◆ **What you are asked to do**: Where a line of the records holds the string "Cepe", copy that line.

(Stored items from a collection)
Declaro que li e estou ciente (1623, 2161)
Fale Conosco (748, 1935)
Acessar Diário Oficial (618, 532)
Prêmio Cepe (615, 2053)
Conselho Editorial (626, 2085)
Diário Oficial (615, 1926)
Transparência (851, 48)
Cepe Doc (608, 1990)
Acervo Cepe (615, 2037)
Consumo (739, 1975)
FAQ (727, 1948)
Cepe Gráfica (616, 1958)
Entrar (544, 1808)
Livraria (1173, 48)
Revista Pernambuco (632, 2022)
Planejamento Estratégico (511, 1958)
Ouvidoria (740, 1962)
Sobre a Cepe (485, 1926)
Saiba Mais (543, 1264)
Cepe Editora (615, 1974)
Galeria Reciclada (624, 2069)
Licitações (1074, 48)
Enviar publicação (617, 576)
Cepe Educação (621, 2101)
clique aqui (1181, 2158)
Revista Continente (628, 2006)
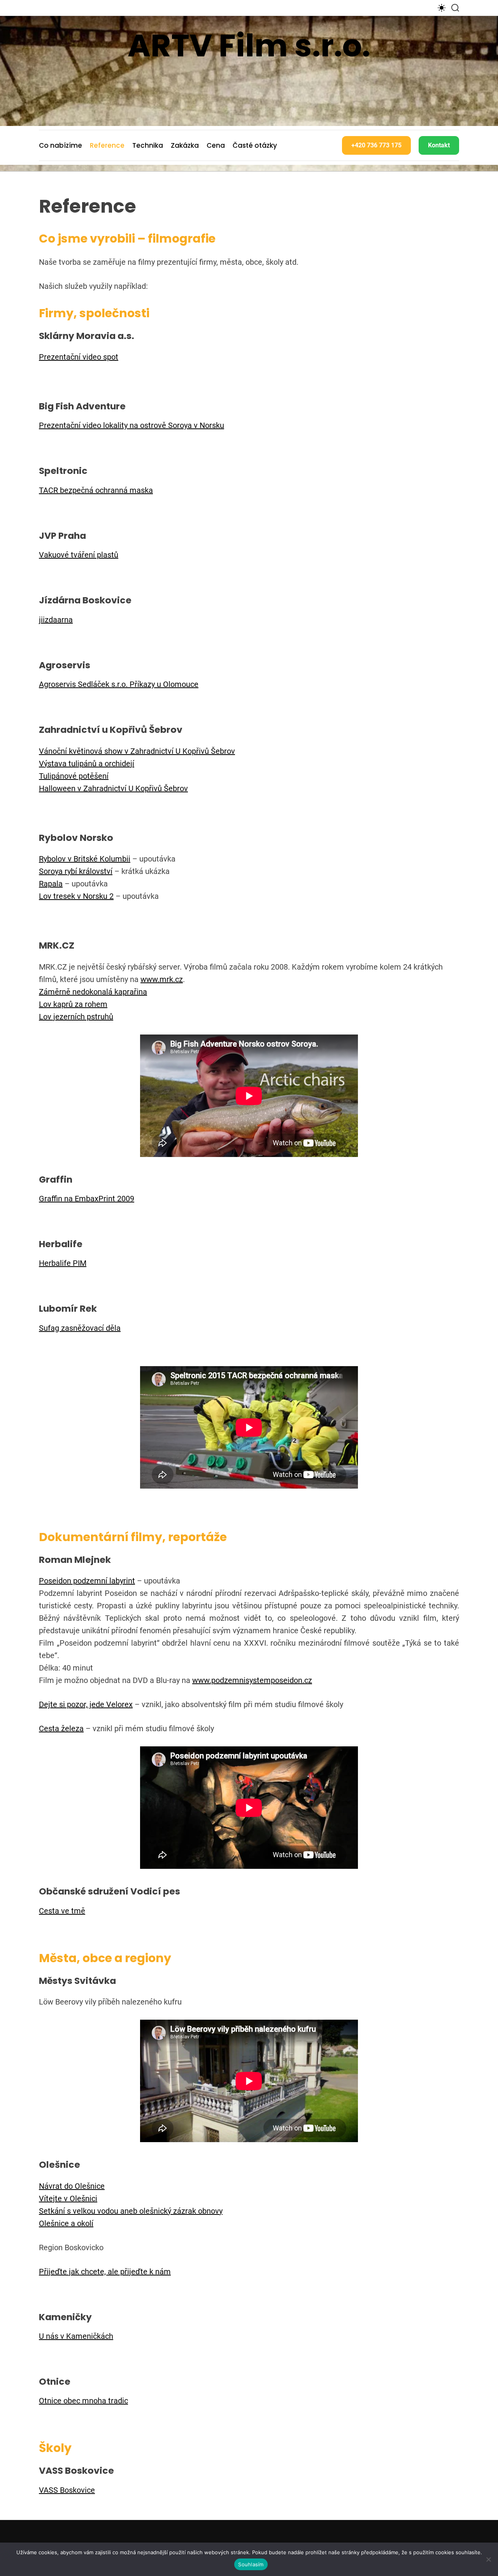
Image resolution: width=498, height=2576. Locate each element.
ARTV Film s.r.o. (249, 45)
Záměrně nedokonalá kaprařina (93, 991)
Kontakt (439, 145)
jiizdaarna (56, 619)
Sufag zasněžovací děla (80, 1328)
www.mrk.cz (161, 979)
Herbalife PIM (62, 1263)
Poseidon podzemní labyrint (87, 1580)
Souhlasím (250, 2564)
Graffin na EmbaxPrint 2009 (86, 1198)
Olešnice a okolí (66, 2223)
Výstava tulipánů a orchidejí (86, 763)
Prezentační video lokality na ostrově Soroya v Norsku (131, 425)
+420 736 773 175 (376, 145)
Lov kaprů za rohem (73, 1004)
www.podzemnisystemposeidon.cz (252, 1680)
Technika (147, 145)
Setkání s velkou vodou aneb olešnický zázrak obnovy (131, 2211)
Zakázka (185, 145)
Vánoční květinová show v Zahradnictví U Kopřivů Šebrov (137, 751)
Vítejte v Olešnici (68, 2198)
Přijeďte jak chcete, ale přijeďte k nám (105, 2271)
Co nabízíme (60, 145)
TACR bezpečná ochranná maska (96, 490)
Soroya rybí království (75, 871)
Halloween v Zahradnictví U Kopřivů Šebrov (113, 788)
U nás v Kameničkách (76, 2336)
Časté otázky (255, 145)
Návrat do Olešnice (72, 2186)
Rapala (51, 883)
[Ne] (488, 2559)
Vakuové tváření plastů (78, 554)
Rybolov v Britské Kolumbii (84, 858)
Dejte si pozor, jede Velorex (86, 1704)
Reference (107, 145)
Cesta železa (61, 1728)
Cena (216, 145)
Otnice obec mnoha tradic (83, 2400)
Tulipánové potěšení (74, 776)
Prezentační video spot (78, 357)
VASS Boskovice (67, 2490)
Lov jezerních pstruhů (76, 1016)
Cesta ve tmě (62, 1910)
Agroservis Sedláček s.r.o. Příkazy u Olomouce (118, 684)
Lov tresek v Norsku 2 (76, 896)
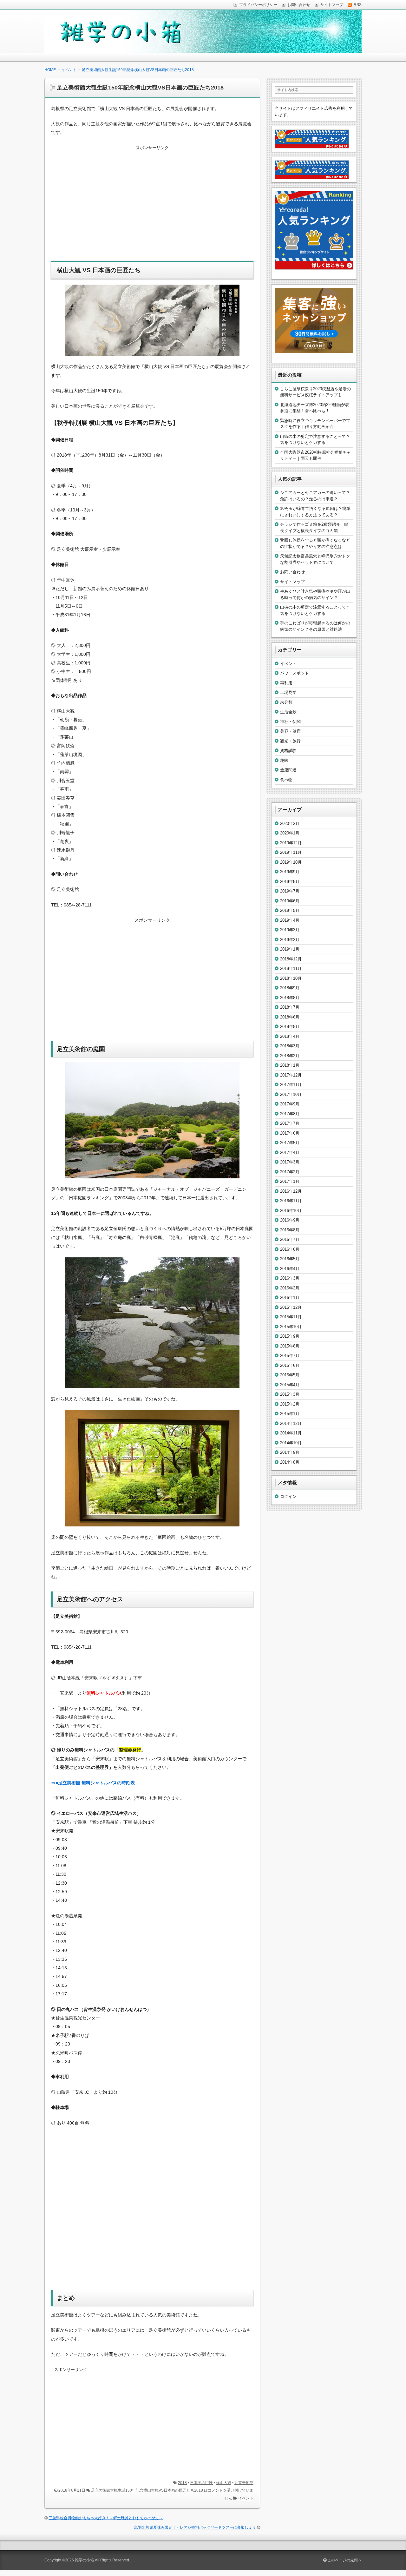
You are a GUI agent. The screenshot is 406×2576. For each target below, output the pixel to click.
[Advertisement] (152, 207)
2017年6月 (289, 1133)
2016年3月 (289, 1278)
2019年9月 (289, 871)
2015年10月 (291, 1326)
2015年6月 (289, 1365)
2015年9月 (289, 1336)
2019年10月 (291, 862)
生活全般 (288, 711)
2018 (182, 2482)
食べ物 (286, 779)
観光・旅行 (290, 741)
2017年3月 (289, 1162)
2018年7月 (289, 1007)
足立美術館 (243, 2482)
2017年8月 (289, 1113)
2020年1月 (289, 833)
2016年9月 (289, 1220)
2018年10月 (291, 978)
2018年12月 (291, 959)
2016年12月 (291, 1191)
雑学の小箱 (84, 2560)
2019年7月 (289, 891)
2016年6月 (289, 1249)
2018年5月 (289, 1026)
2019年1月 (289, 949)
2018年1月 (289, 1065)
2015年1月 (289, 1413)
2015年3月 (289, 1394)
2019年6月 (289, 901)
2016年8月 (289, 1230)
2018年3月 (289, 1046)
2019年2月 (289, 939)
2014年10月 (291, 1442)
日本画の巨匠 (201, 2482)
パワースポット (294, 673)
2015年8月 (289, 1346)
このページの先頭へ (344, 2560)
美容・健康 (290, 731)
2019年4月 (289, 920)
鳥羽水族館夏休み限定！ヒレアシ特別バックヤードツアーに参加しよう (195, 2527)
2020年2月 (289, 823)
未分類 (286, 702)
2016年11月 (291, 1200)
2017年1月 (289, 1181)
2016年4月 (289, 1268)
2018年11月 (291, 968)
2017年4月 (289, 1152)
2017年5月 (289, 1142)
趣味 (284, 760)
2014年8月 (289, 1462)
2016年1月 (289, 1297)
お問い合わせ (292, 572)
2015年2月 (289, 1404)
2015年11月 (291, 1316)
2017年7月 (289, 1123)
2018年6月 (289, 1017)
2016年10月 (291, 1210)
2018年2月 (289, 1055)
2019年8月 (289, 881)
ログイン (288, 1496)
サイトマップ (292, 581)
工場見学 (288, 692)
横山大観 (223, 2482)
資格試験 (288, 750)
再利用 (286, 683)
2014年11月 (291, 1433)
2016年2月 (289, 1288)
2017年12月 (291, 1075)
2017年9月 (289, 1104)
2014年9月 (289, 1452)
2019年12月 (291, 842)
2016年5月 (289, 1258)
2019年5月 (289, 910)
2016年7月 (289, 1239)
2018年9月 (289, 987)
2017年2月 (289, 1171)
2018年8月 (289, 997)
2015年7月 (289, 1355)
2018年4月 (289, 1036)
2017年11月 (291, 1084)
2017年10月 (291, 1094)
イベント (245, 2498)
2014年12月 (291, 1423)
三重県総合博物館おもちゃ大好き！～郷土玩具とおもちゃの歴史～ (106, 2518)
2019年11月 (291, 852)
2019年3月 (289, 929)
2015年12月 (291, 1307)
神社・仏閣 (290, 721)
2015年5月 (289, 1375)
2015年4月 (289, 1384)
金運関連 (288, 770)
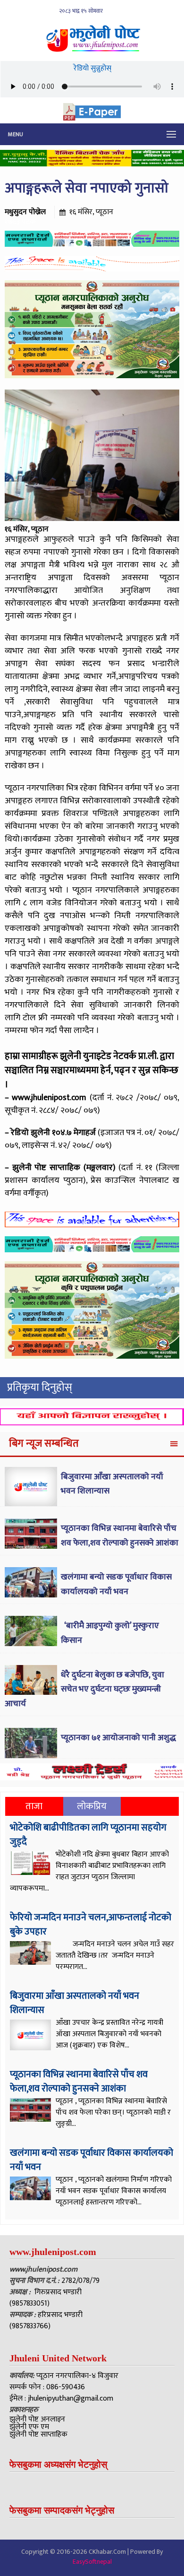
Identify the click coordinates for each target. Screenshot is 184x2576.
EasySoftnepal (92, 2561)
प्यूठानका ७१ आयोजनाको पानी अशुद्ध (118, 1738)
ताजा (33, 1806)
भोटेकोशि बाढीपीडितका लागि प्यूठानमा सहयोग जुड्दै (88, 1835)
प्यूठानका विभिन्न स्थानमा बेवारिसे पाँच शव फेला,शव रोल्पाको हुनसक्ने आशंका (119, 1535)
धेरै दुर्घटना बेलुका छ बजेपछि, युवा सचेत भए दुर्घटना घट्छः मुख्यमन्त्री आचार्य (84, 1689)
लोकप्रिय (92, 1806)
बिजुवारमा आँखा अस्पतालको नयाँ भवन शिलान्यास (74, 2003)
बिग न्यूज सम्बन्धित (44, 1443)
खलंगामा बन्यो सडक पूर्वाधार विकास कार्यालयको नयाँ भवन (116, 1584)
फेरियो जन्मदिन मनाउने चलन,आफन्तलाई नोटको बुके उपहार (90, 1924)
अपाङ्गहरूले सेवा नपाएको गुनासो (86, 188)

◆ **Finished task**:
Prêmio Cepe (615, 2053)
Cepe Doc (608, 1990)
Acervo Cepe (615, 2037)
Cepe Gráfica (616, 1958)
Sobre a Cepe (485, 1926)
Cepe Editora (615, 1974)
Cepe Educação (621, 2101)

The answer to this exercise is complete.